GKG Person Name Histogram 2015-2019

Among the myriad metadata fields computed by the Global Knowledge Graph (GKG) is a list of all person names found in each article. To date, the GKG records 2,458,844,208  mentions of 77,641,688 distinct person names. This list of names is unnormalized and represents the raw name as-is, typographical errors, transliteration and spelling variants and all, that was found in the article.

With the release of the new Global Entity Graph (GEG) there has been considerable interest in constructing normalization tables of the GKG's person name list. To assist with such efforts, we've released a master histogram of all unique person names identified in the one billion global news articles processed by the GKG 2015-2019.

All names were algorithmically extracted using language models, meaning you will undoubtedly find plenty of errors in this list, comprised of a mixture of algorithmic error and errors in the original articles.

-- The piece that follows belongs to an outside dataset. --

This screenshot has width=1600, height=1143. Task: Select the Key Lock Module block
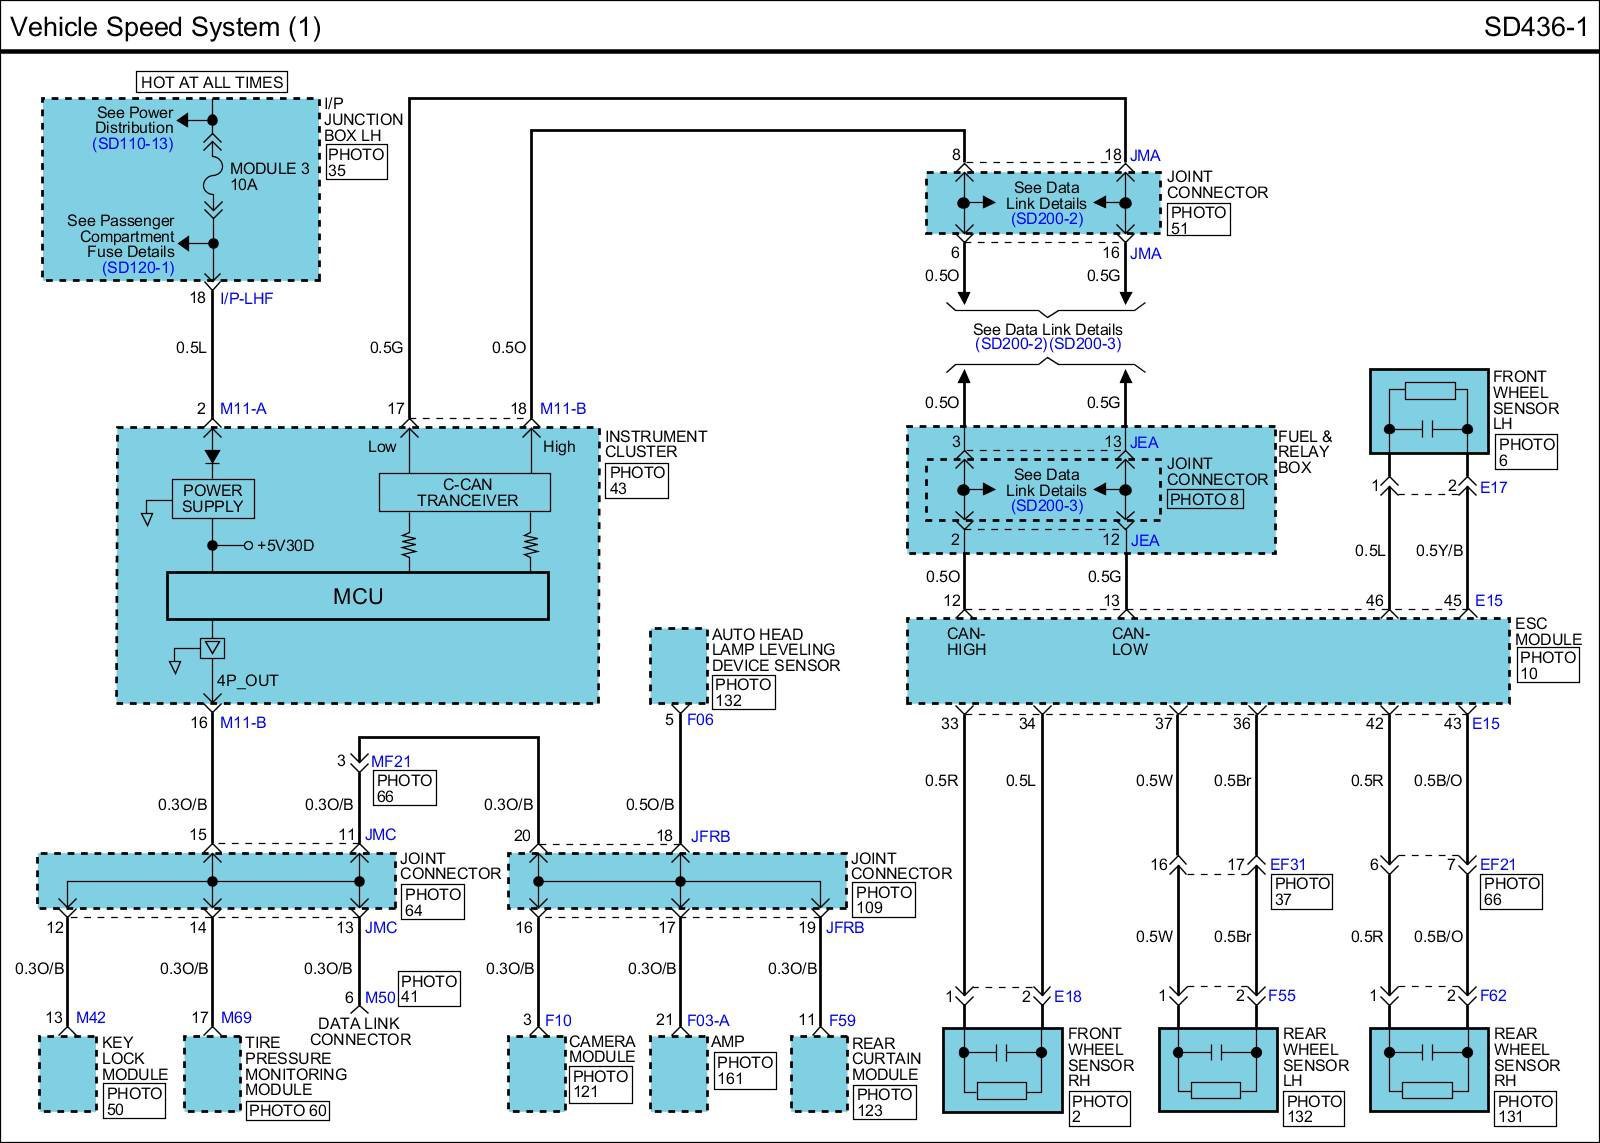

The master name list is available for download below as a UTF8 CSV file with the first column being the lowercased name as extracted from the English machine translation of the article and the second being the number of articles in which the name was found:

TECHNICAL DETAILS

Constructing the list above required just a single line of SQL in BigQuery:

SELECT Name, count(1) Count FROM `gdelt-bq.gdeltv2.gkg_partitioned`, UNNEST(SPLIT(Persons,';')) AS name WHERE length(Persons) > 3 group by Name

The sharded CSV GCS export files were then concatenated together using "tail +2" to remove the header row from each shard.